Karol Nawrocki nienawidzi się uśmiechać. Jego uśmiech jest przyklejony, sztuczny, wyćwiczony siłą na potrzeby kampanii. Uśmiech człowieka, który chce być prezydentem. Ale pod tą gładką maską kryje się czyste zło i coś znacznie bardziej mrocznego — cynizm, kłamstwo i duchowa pustka. A może choćby więcej: obłuda tak doskonała, iż staje się służbą samemu szatanowi.
„I nic dziwnego. Sam bowiem szatan podaje się za anioła światłości.” (2 Kor 11,14)
Karol Nawrocki chce uchodzić za człowieka wartości, za „obrońcę tradycji”. Ale każdy, kto ma oczy, widzi, iż to jest tylko zasłona dymna. Prawdziwe oblicze Nawrockiego to zimny wyrachowany aparatczyk, który nie wahał się wyłudzić mieszkania od starszego człowieka, kłamać publicznie, a potem z uśmiechem twarzy i Biblią w dłoni stanąć przed kamerami.
„Biada wam, uczeni w Piśmie i faryzeusze, obłudnicy! Jesteście podobni do grobów pobielanych – z zewnątrz wyglądają pięknie, ale wewnątrz pełne są kości trupich i wszelakiego plugastwa.” (Mt 23,27)
Nawrocki to obrzydliwy faryzeusz naszych czasów — mówi o moralności, a sam żyje jak duchowy złodziej. Nie ma w nim autentyzmu, nie ma pokory, nie ma prawdy. Jest tylko strategia, PR, polityczna kalkulacja. Ludzie patrzą na jego „miły” wyraz twarzy i nie rozumieją, iż za tym uśmiechem czai się coś, co Ewangelia nazywa wprost: fałszywy prorok.
„Strzeżcie się fałszywych proroków, którzy przychodzą do was w owczej skórze, a wewnątrz są drapieżnymi wilkami.” (Mt 7,15)

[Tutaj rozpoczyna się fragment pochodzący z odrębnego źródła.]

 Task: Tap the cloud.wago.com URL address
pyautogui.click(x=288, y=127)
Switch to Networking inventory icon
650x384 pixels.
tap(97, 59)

Szatan, diabeł, obrzydliwy człowiek — oto idealny opis Karola Nawrockiego. Jego retoryka ma uspokajać, jego spojrzenie ma dawać wrażenie spokoju. Ale to spokój śmierci — duchowej i moralnej. Pod tym uśmiechem nie ma dobra, tylko żądza władzy, pycha i chciwość. Czy to nie jest właśnie styl samego Księcia Ciemności?
„Wasza mowa niech będzie: ‘tak – tak, nie – nie’, a co ponadto jest, pochodzi od Złego.” (Mt 5,37)

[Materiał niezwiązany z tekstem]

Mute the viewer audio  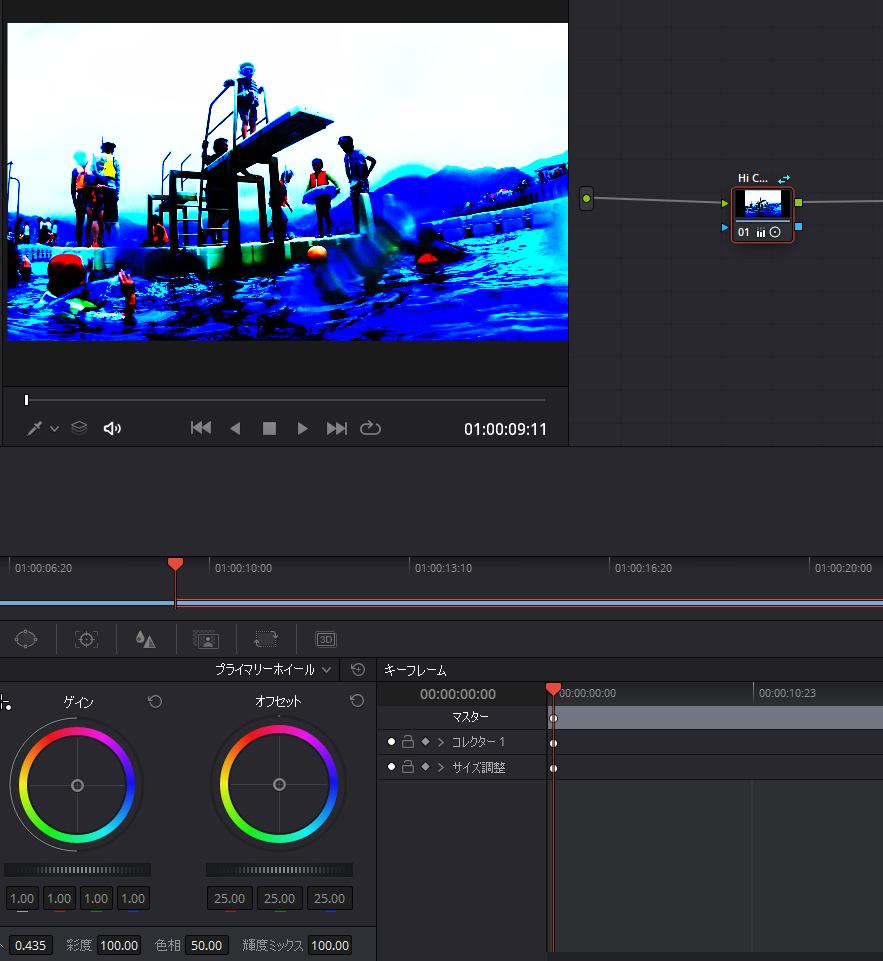[112, 428]
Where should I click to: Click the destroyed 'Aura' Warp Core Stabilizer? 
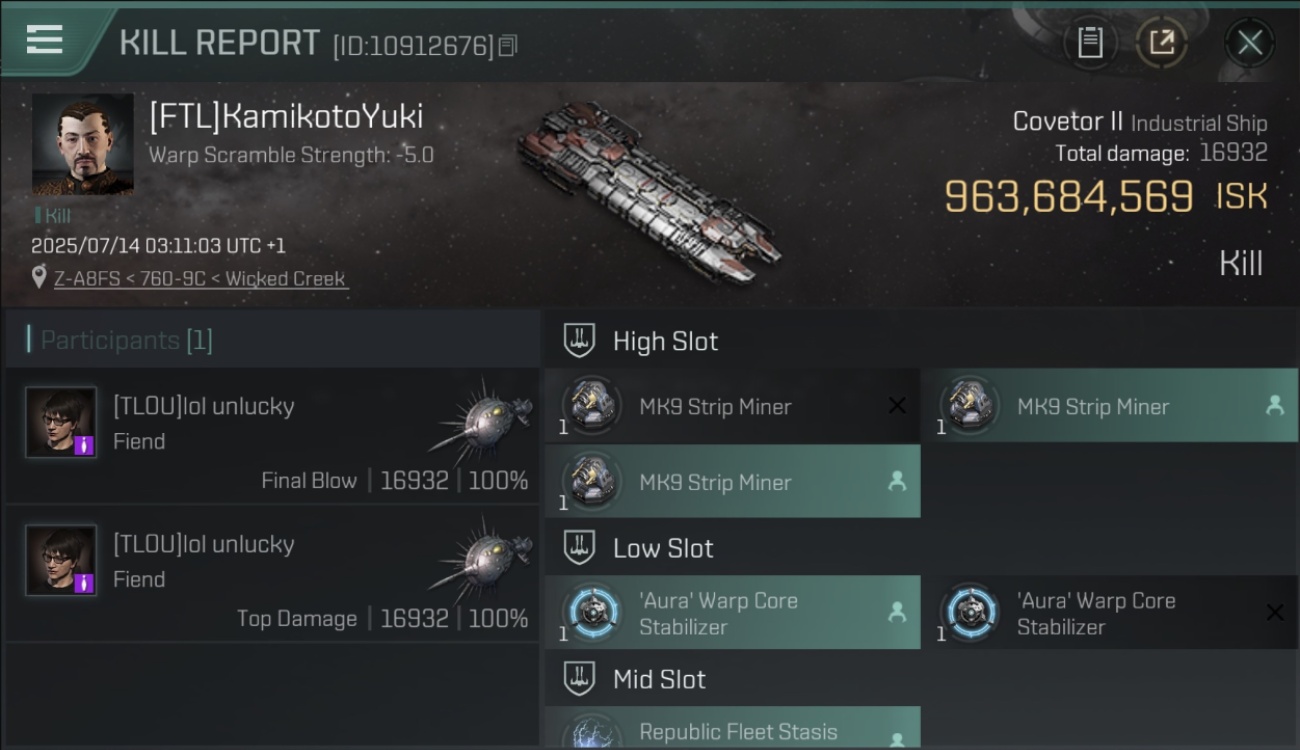(1110, 613)
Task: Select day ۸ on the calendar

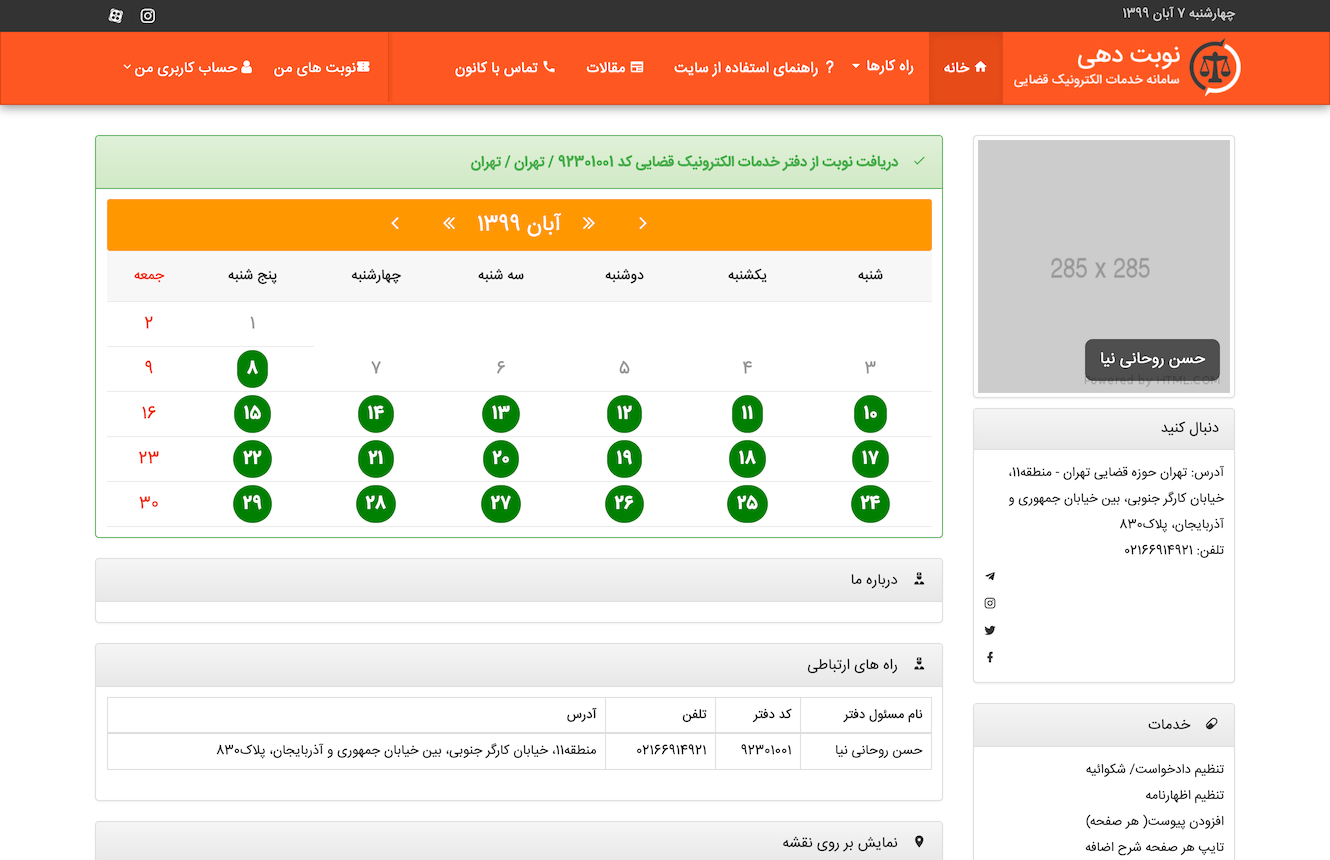Action: [x=252, y=368]
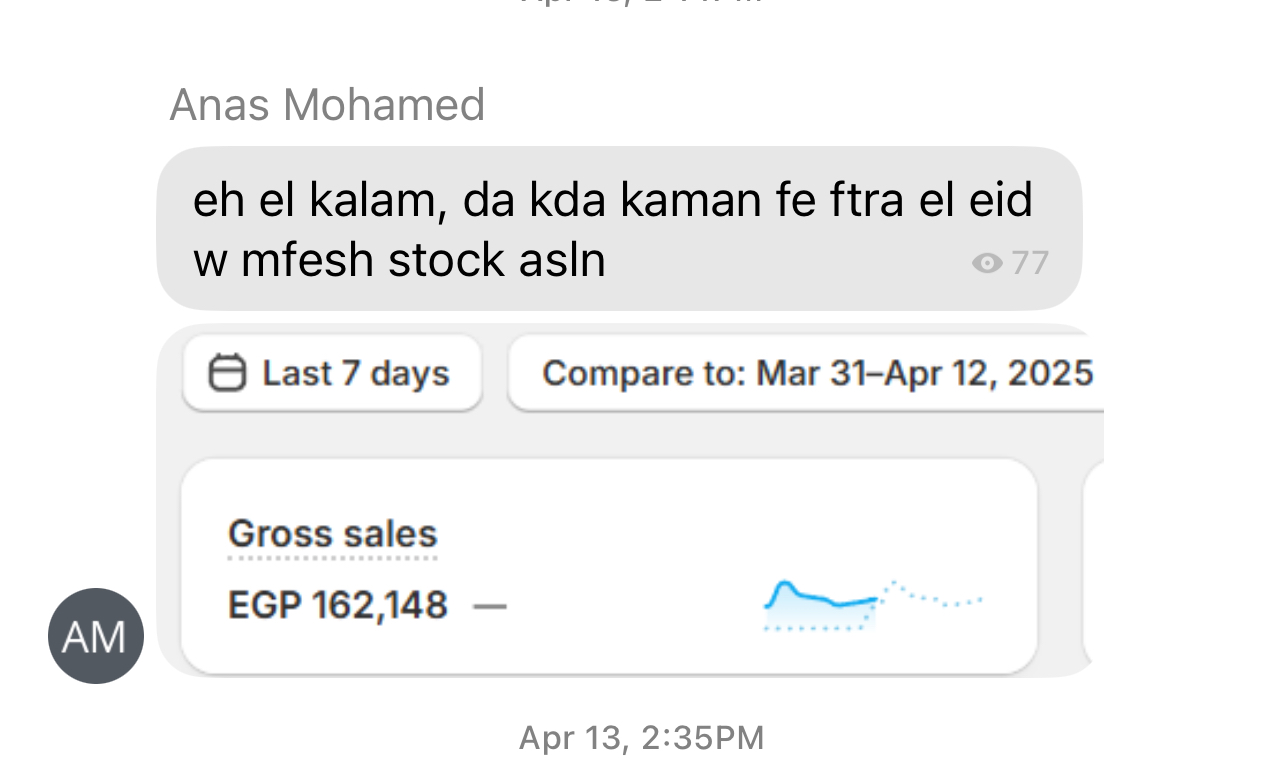The height and width of the screenshot is (781, 1284).
Task: Click the word "eid" in the message
Action: pyautogui.click(x=1000, y=199)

A ile razy Karol Nawrocki powiedział „tak”, gdy robił „nie”? Ile razy mówił „szacunek”, a odbierał ludziom godność? Ile razy mówił „prawda”, a głosił cyniczne kłamstwo? To nie są drobne polityczne błędy. To jest świadome i powtarzalne działanie wbrew dobru, wbrew Ewangelii, wbrew ludziom.
Karol Nawrocki to nie uśmiechnięty konserwatysta. To zimny manipulator. Sługa systemu. Człowiek, który fałszem i obłudą zasłania duchową pustkę.

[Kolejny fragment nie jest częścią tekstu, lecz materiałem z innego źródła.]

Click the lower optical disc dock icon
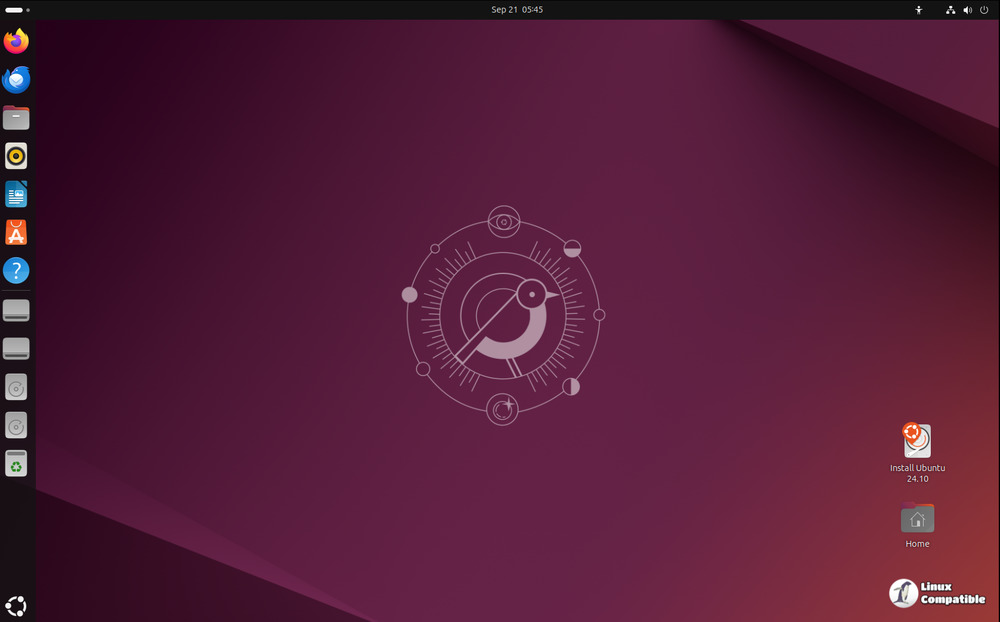Screen dimensions: 1000x622 [x=16, y=426]
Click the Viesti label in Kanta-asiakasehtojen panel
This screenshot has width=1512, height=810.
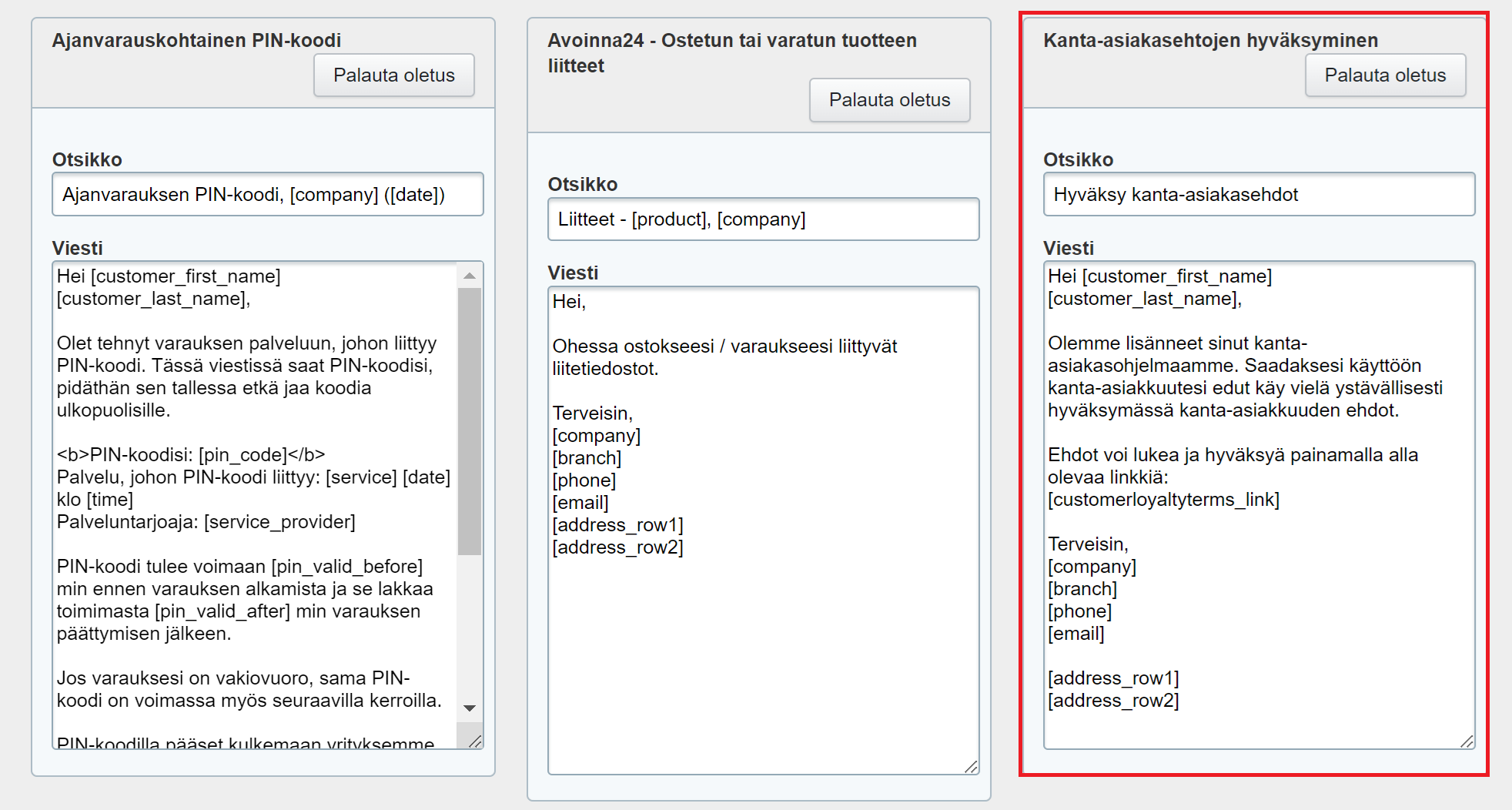click(x=1068, y=248)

I choć stara się grać świętego — to właśnie takich ludzi Jezus nazywał „synami zatracenia”.
Polska zasługuje na prezydenta, który mówi prawdę, nie boi się sumienia, i nie chowa pod maską uśmiechu ciemnych intencji. Nie wybierajmy uśmiechniętej twarzy zła. Nie dajmy się zwieść fałszywemu prorokowi w marynarce od krawca.
Za tym uśmiechem kryje się nie człowiek wiary. Kryje się duch obłudy, duch zdrady, duch zła. A jak powiedział Jezus:
„Nie możecie służyć Bogu i mamonie.” (Mt 6,24)
Nawrocki już wybrał. My wybierzmy inaczej.